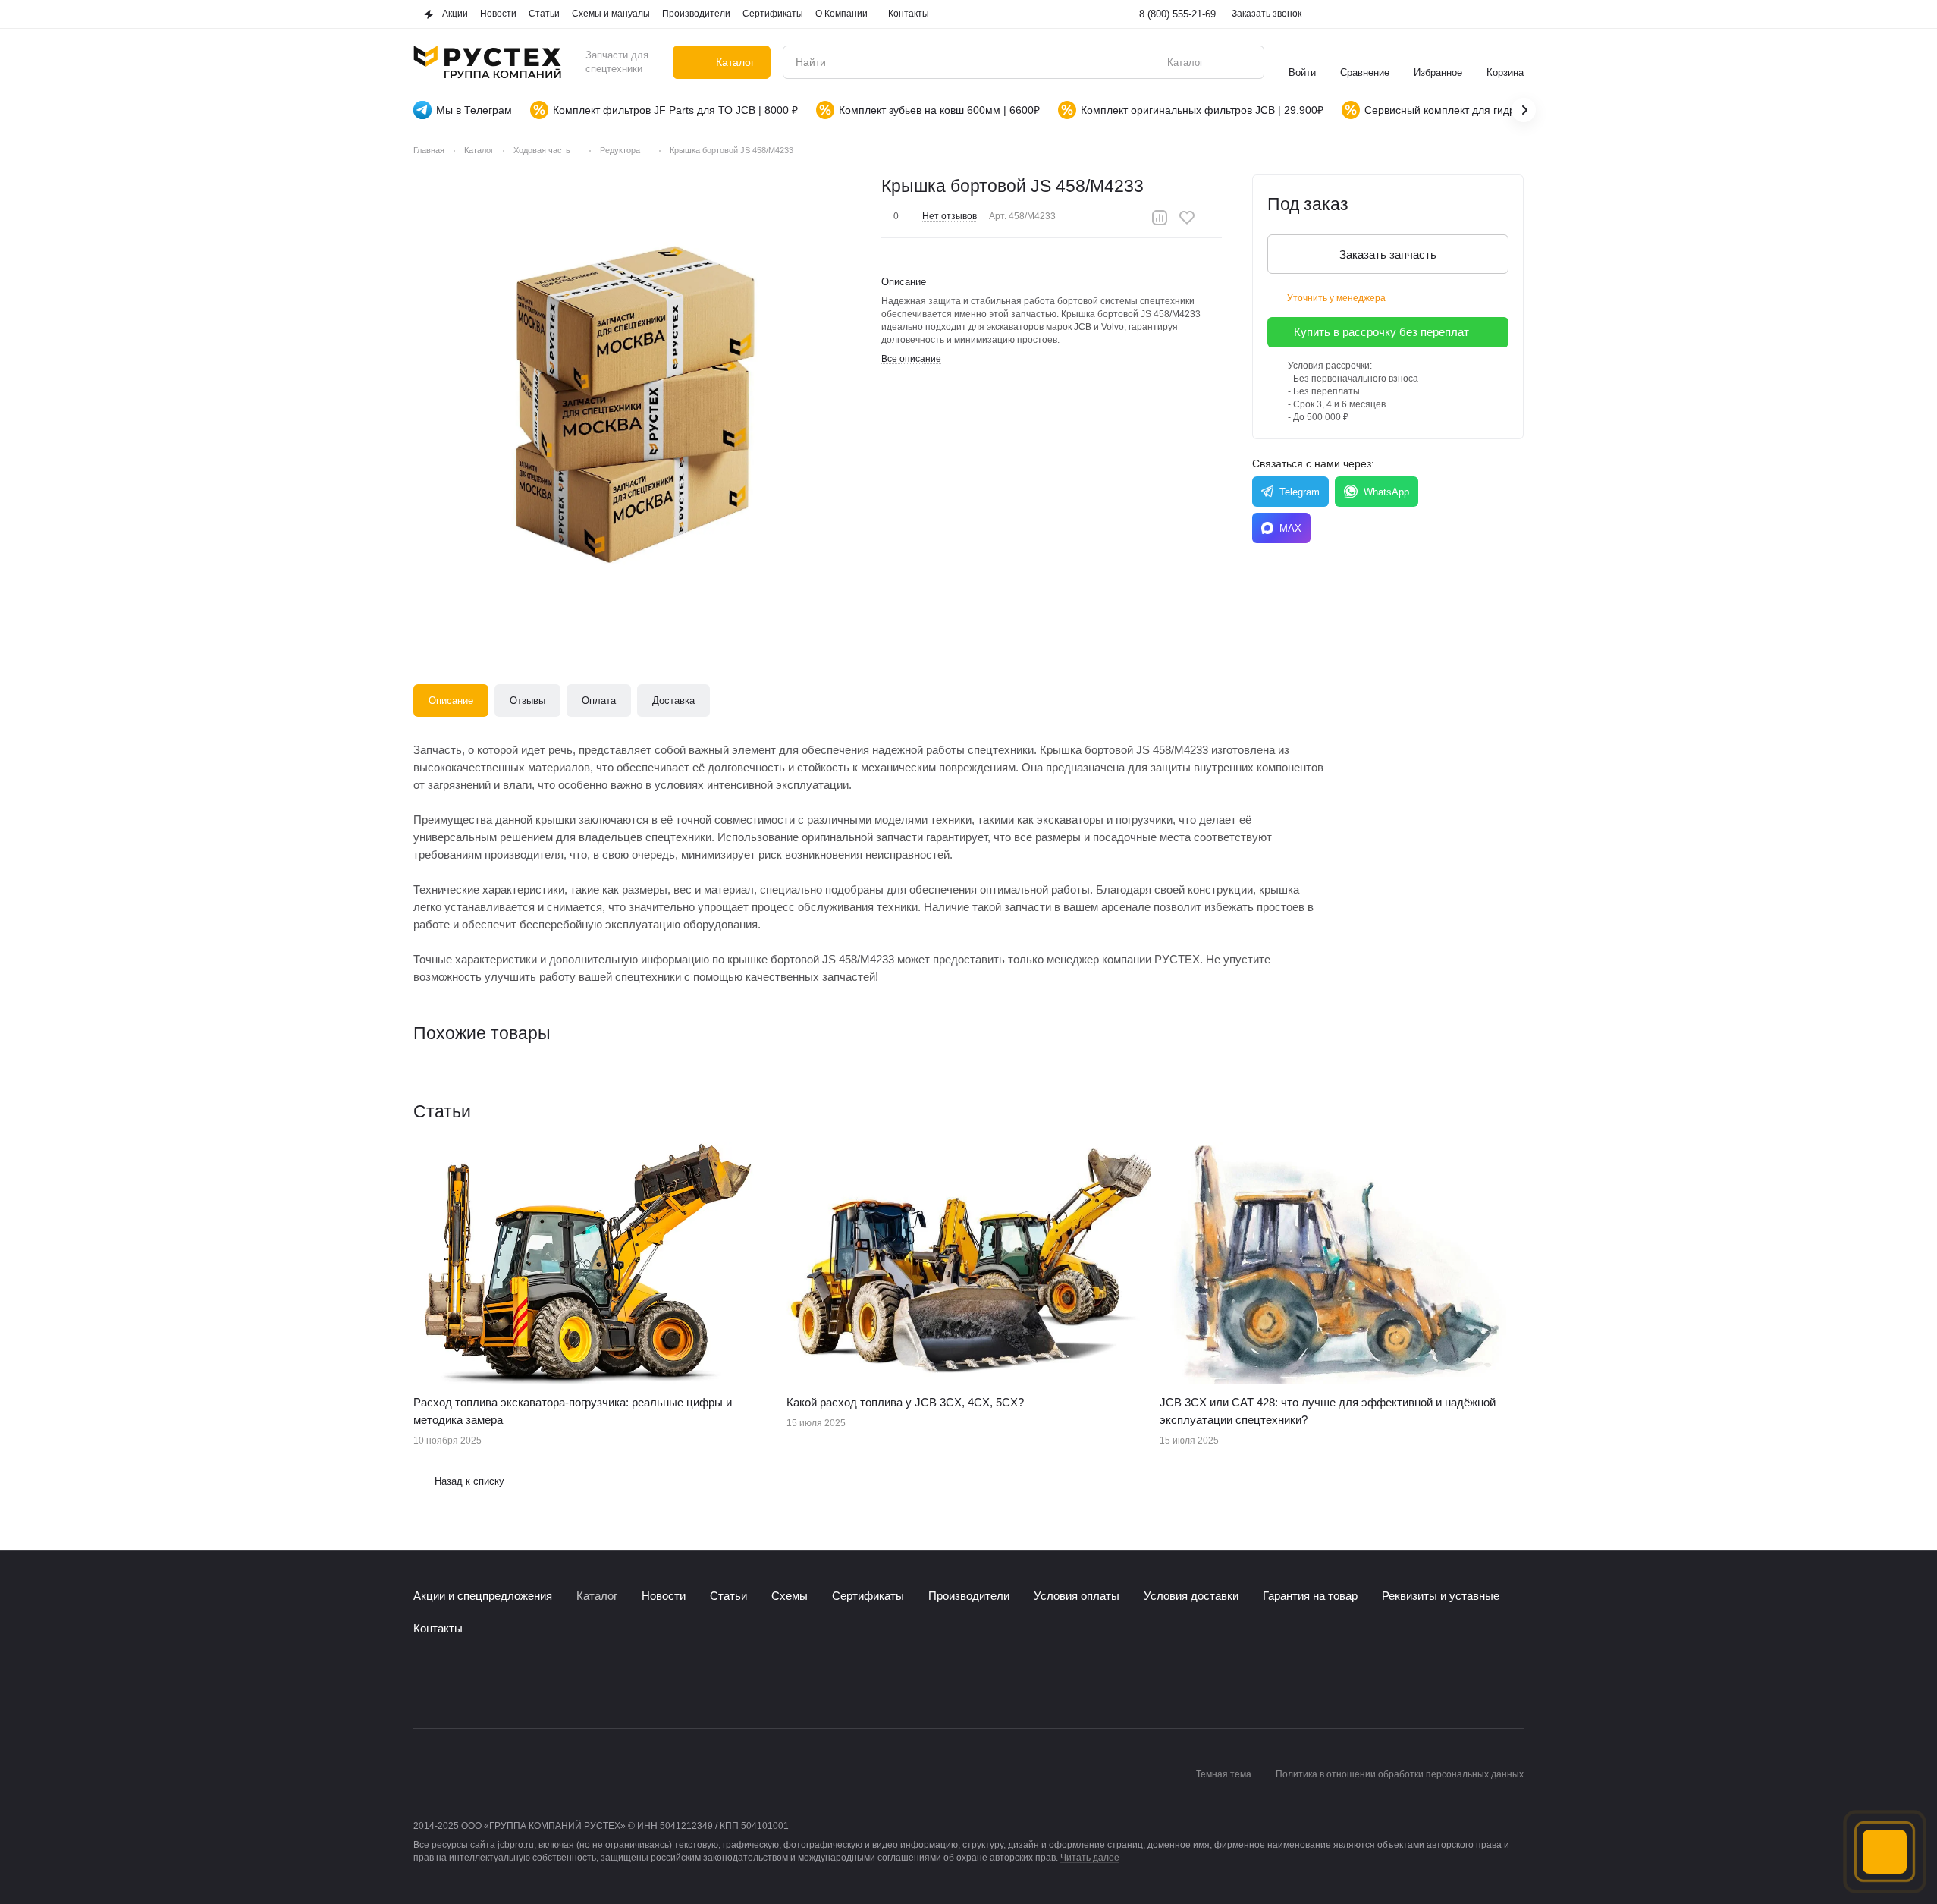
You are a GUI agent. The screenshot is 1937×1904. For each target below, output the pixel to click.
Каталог (596, 1595)
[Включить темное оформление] (1514, 14)
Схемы (789, 1595)
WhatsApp (1386, 492)
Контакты (438, 1628)
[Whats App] (483, 1682)
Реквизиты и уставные (1440, 1595)
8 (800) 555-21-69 (1177, 14)
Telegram (1299, 492)
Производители (968, 1595)
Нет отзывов (949, 216)
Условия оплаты (1076, 1595)
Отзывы (527, 700)
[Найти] (1244, 62)
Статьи (728, 1595)
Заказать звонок (1266, 13)
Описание (451, 700)
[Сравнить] (1159, 217)
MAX (1290, 528)
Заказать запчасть (1387, 254)
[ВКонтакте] (422, 1682)
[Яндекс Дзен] (513, 1682)
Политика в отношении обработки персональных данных (1400, 1774)
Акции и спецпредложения (482, 1595)
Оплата (599, 700)
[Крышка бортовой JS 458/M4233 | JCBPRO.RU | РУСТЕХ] (637, 399)
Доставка (673, 700)
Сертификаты (868, 1595)
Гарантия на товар (1310, 1595)
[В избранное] (1187, 217)
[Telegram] (453, 1682)
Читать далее (1089, 1857)
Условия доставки (1191, 1595)
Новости (664, 1595)
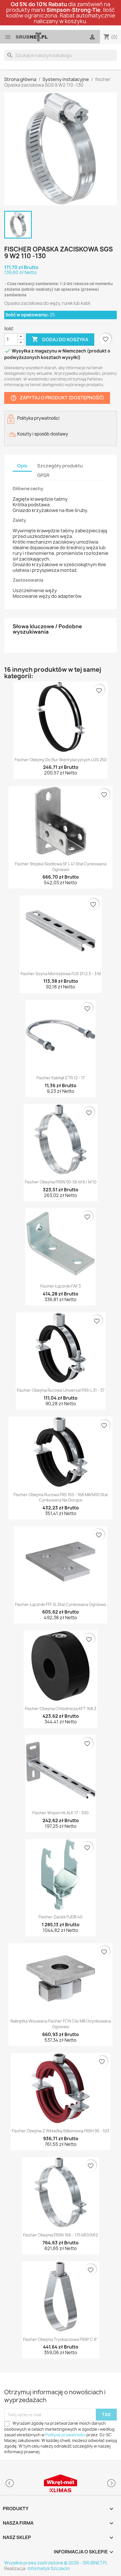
◆ ◆ ◆
Task instructions: Reprint every record exactly and skip the pictures.

Response area:
You are a GUI agent. The screenshot is 1937×1904. For each target below, output the pixel to click.
Каталог (596, 1595)
[Включить темное оформление] (1514, 14)
Схемы (789, 1595)
WhatsApp (1386, 492)
Контакты (438, 1628)
[Whats App] (483, 1682)
Реквизиты и уставные (1440, 1595)
8 (800) 555-21-69 (1177, 14)
Telegram (1299, 492)
Производители (968, 1595)
Нет отзывов (949, 216)
Условия оплаты (1076, 1595)
Отзывы (527, 700)
[Найти] (1244, 62)
Статьи (728, 1595)
Заказать звонок (1266, 13)
Описание (451, 700)
[Сравнить] (1159, 217)
MAX (1290, 528)
Заказать запчасть (1387, 254)
[ВКонтакте] (422, 1682)
[Яндекс Дзен] (513, 1682)
Политика в отношении обработки персональных данных (1400, 1774)
Акции и спецпредложения (482, 1595)
Оплата (599, 700)
[Крышка бортовой JS 458/M4233 | JCBPRO.RU | РУСТЕХ] (637, 399)
Доставка (673, 700)
Сертификаты (868, 1595)
Гарантия на товар (1310, 1595)
[В избранное] (1187, 217)
[Telegram] (453, 1682)
Читать далее (1089, 1857)
Условия доставки (1191, 1595)
Новости (664, 1595)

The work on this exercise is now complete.